Aufgabe A =>
Beantworte anhand des Seitenauszugs zur Haftung des Operateurs die folgenden Fragen:
(i) Welches Aktenzeichen trägt das Urteil des Bundesgerichtshofs vom 22.05.2012?
(ii) Wie wird die konkrete Gesundheitsschädigung des Patienten in der Erklärung zur haftungsbegründenden Kausalität noch genannt?
(iii) Was muss der Arzt beweisen, wenn feststeht, dass er dem Patienten durch fehlerhaftes und rechtswidriges Handeln einen Schaden zugefügt hat?
Aufgabe B =>
Führe den Seitenauszug zur Haftung des Operateurs im Anschluss an seinen letzten Satz fort.

Seitenauszug =>
Haftung des fehlerhaft handelnden Operateurs
Der Bundesgerichtshof hat sich damit auseinandergesetzt, ob und in welchen Umfang ein fehlerhaft handelnder Operateur auch für die Folgen des Zweiteingriffs durch einen anderen nachbehandelnden Arzt haftet, der eingeschaltet werden muss, weil beim Ersteingriff ein Behandlungsfehler unterlaufen ist.
Der Bundesgerichtshof hat mit Urteil vom 22.05.2012 zum Aktenzeichen VI ZR 157/11 entschieden, dass bei der Erforderlichkeit einer weiteren Operation wegen eines Fehlers des Erstoperateurs der Arzt der Erstoperation auch haftet für die beim oder durch den Zweiteingriff eintretenden Komplikationen, sofern diese noch unter den Schutzzweck der haftungsbegründenden Norm fallen.
Die Juristen unterscheiden zwischen der haftungsbegründenden Kausalität und der haftungsausfüllenden Kausalität. Bei der haftungsbegründenden Kausalität geht es um den Zusammenhang zwischen dem Behandlungsfehler und der Verletzung des Rechtsgutes, wie die konkrete Gesundheitsschädigung, den so genannten Primärschaden des Patienten. Die haftungsausfüllende Kausalität bezieht sich auf den ursächlichen Zusammenhang zwischen der Verletzung des Rechtsgutes (Primärschaden) und den weiteren Gesundheitsschäden.
Wenn feststeht, dass der Arzt durch ein fehlerhaftes und rechtswidriges Handeln dem Patienten einen Schaden zugefügt hat, dann muss der Arzt beweisen, dass der gleiche Schaden beim Patienten auch eingetreten wäre, wenn der Arzt fehlerfrei und rechtmäßig gehandelt hätte.

Untersuchte Daten =>
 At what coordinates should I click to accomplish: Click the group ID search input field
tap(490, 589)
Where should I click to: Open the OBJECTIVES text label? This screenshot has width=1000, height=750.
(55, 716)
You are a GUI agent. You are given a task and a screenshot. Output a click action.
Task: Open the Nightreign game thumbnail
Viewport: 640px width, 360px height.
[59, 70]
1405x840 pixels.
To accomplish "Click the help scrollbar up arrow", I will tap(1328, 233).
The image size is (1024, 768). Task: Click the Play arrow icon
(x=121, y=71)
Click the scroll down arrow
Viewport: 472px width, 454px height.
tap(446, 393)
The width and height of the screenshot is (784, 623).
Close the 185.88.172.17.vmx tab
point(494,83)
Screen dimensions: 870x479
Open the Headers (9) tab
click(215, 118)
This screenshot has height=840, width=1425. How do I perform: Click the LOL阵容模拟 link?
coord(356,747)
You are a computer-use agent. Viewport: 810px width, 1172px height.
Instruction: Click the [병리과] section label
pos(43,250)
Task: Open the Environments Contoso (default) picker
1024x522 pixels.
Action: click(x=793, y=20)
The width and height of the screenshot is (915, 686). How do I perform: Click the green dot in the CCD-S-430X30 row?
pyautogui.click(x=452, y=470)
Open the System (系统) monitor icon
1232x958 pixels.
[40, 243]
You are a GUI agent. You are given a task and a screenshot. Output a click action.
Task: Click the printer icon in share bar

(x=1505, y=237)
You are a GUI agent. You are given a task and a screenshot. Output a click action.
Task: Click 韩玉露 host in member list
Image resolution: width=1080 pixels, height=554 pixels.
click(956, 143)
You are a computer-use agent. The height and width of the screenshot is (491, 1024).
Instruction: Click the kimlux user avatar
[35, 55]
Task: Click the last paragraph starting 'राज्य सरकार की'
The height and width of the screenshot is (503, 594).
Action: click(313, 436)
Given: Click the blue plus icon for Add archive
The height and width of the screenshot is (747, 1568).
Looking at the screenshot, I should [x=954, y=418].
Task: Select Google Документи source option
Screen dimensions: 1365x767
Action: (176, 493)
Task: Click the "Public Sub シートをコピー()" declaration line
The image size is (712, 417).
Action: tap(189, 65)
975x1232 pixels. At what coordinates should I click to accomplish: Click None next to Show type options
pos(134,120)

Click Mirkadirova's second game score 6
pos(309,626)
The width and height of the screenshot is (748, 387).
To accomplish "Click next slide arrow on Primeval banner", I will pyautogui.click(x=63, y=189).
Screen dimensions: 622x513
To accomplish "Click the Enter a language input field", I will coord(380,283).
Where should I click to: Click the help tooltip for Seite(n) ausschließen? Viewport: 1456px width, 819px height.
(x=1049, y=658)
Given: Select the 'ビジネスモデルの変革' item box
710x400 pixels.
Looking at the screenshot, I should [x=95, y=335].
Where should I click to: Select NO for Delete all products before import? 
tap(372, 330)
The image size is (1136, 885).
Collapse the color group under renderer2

Antwortfeld A =>
(i) VI ZR 157/11
(ii) Primärschaden
(iii) Dass der gleiche Schaden beim Patienten auch eingetreten wäre, wenn er fehlerfrei und rechtmäßig gehandelt hätte.

Antwortfeld B =>
Der Arzt ist verpflichtet, den Patienten entsprechend der Regeln der ärztlichen Kunst zu versorgen. Diese Pflicht dient auch dem Schutz des Patienten vor an sich nicht erforderlichen Zweiteingriffen und den damit zusammenhängenden Folgen. Das Gericht hat klargestellt, dass der Arzt dem Patienten auch für alle entstanden materiellen und immateriellen Schäden haftet, welche durch die zweite Operation eingetreten sind, wenn die erste Operation nach den Regeln der ärztlichen Kunst erfolgt wäre und damit die zweite Operation nicht erforderlich gewesen wäre.
Etwas anderes gilt, wenn das Schadensrisiko der Erstbehandlung im Zeitpunkt der Weiterbehandlung schon gänzlich abgeklungen war, somit sich der Behandlungsfehler des Erstbehandelnden auf den weiteren Krankheitsverlauf nicht ausgewirkt hat.
Im hier vorliegenden Fall gab der Bundesgerichtshof der Klage statt, auch hinsichtlich der eingetretenen Folgeschäden.